Il s’appelle Boulogne et est originaire de Cambrai. Il est aussi discret que ses œuvres sont remarquables. L’homme n’est pas à une contradiction près. Et alors ? Dans son atelier roubaisien, Nicolas Boulogne, alias {nikonographik}, ou encore {n}… est bien. Même si l’artiste, qui fut un temps installé à RémyCo, se verrait bien étaler les œuvres en cours sur les murs immenses d’un plateau d’usine. Histoire de vérifier, en vrai, en géant et confortablement, la cohérence de sa nouvelle série.
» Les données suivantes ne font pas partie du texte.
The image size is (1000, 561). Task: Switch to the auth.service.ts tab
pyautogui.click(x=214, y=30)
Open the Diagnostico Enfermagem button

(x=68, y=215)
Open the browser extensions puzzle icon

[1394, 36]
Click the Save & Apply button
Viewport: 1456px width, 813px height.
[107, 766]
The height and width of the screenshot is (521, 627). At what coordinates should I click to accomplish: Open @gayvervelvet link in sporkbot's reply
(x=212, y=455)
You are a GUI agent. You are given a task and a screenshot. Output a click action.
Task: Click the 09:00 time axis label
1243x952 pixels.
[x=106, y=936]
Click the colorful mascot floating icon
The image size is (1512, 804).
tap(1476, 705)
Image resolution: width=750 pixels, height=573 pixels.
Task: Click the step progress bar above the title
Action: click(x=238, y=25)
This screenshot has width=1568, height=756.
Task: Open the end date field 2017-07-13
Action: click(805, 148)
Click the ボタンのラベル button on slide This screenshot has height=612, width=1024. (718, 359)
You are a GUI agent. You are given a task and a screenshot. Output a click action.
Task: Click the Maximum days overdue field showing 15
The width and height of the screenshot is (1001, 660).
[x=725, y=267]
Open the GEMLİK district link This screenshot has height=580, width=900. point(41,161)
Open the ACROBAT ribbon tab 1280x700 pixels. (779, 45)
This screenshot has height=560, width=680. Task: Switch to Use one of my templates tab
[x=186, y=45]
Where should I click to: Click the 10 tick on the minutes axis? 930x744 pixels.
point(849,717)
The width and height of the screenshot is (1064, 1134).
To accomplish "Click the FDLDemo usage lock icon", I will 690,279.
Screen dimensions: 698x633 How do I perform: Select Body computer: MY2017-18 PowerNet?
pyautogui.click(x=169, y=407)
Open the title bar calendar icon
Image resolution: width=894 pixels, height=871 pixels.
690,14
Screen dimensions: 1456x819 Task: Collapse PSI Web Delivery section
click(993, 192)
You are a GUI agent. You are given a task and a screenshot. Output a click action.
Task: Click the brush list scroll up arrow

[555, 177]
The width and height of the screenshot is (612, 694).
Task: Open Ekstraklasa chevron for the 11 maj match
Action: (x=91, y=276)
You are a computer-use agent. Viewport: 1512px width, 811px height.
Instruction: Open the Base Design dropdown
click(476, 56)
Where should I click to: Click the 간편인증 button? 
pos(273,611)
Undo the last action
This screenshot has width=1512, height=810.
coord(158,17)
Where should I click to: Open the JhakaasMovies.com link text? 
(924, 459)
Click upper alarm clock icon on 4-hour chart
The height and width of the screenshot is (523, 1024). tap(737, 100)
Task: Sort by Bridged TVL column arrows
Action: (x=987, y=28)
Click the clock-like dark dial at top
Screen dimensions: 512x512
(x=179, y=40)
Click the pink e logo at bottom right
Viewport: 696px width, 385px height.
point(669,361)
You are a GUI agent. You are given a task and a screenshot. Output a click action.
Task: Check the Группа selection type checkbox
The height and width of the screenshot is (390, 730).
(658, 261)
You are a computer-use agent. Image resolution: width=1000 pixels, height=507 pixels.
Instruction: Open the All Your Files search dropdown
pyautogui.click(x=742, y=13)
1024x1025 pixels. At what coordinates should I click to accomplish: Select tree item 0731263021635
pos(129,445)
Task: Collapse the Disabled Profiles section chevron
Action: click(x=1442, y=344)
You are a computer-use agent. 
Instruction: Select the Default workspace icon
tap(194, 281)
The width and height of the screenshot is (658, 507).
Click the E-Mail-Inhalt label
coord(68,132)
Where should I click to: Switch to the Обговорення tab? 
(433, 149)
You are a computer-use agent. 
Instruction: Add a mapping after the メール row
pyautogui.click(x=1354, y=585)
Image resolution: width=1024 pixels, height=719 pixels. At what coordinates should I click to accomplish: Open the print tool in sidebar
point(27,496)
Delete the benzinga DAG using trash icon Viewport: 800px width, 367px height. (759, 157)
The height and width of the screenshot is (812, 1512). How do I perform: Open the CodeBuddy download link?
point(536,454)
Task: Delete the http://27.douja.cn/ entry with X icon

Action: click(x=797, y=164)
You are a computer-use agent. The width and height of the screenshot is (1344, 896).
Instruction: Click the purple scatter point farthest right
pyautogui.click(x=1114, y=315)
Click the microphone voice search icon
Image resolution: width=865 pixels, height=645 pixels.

De l’ampleur ! Voilà ce vers quoi Nicolas tend. « Même si j’explore en ce moment plusieurs pistes, aujourd’hui j’ai envie que ça splashe, que ça coule, que ça dégouline ! » De ce point de vue, la der de couverture d’Alternatif est représentative de son travail actuel.

United Strates of Posca

Devant ses grands formats, les sous-titrages en VO fusent. « Je travaille les strates. J’aime l’idée de raconter une histoire par couches successives qui s’additionnent, se sédimentent, comme les cernes d’un arbre. » Côté couleurs, l’artiste adore utiliser le rose et « une palette qui en jette », adoucie parfois, pour un résultat plus subtil.

L’ancien élève du lycée Baggio, graphiste de profession, maîtrise les calques de Photoshop, jouant avec aisance sur les transparences et les opacités. « Ce travail composite est un fil rouge… une espèce de logique dans mon travail. » Le pro de l’art numérique, nourri à la peinture, (« Quand j’étais enfant, mon père peignait dans le salon. A table, j’avais un pinceau à la place de la fourchette ou du couteau. ») a ressenti l’urgence d‘un retour à la matière.

En 2020, il se lance un défi fou : un dessin par jour durant un an, soit 365 dessins. Sur des vieux plans A4 en calque, récupérés chez Matériaux Authentiques à Tourcoing, au Posca et en couleurs, des visages transparaissent, se suivent et dressent, jour après jour, le portrait d’une famille imaginaire insolite et sympathique. Au milieu de la série, des clins d’œil assumés et amusants, à Mister Voul, Frida Kahlo, Roy Lichtenstein, Yayoi Kusama, Picasso ou encore Dali. Une galerie de « freaks », chic et graphique. Le 25 décembre 2021, Nicolas poste sur son Instagram le dessin numéro 365. Challenge réussi !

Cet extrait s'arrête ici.